#### INPUT DATA ####

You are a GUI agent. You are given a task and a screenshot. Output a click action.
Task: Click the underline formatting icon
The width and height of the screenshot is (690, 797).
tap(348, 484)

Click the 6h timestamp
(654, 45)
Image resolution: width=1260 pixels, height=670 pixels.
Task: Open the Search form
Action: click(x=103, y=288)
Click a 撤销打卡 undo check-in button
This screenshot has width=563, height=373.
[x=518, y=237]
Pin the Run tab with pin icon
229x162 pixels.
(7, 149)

####

• **TASK OBJECTIVE**:
Reproduce nothing but the lines from the line containing "The width and" to the last line of the data, each exactly as written.

• **WORKED SOLUTION**:
The width and height of the screenshot is (690, 797).
tap(348, 484)

Click the 6h timestamp
(654, 45)
Image resolution: width=1260 pixels, height=670 pixels.
Task: Open the Search form
Action: click(x=103, y=288)
Click a 撤销打卡 undo check-in button
This screenshot has width=563, height=373.
[x=518, y=237]
Pin the Run tab with pin icon
229x162 pixels.
(7, 149)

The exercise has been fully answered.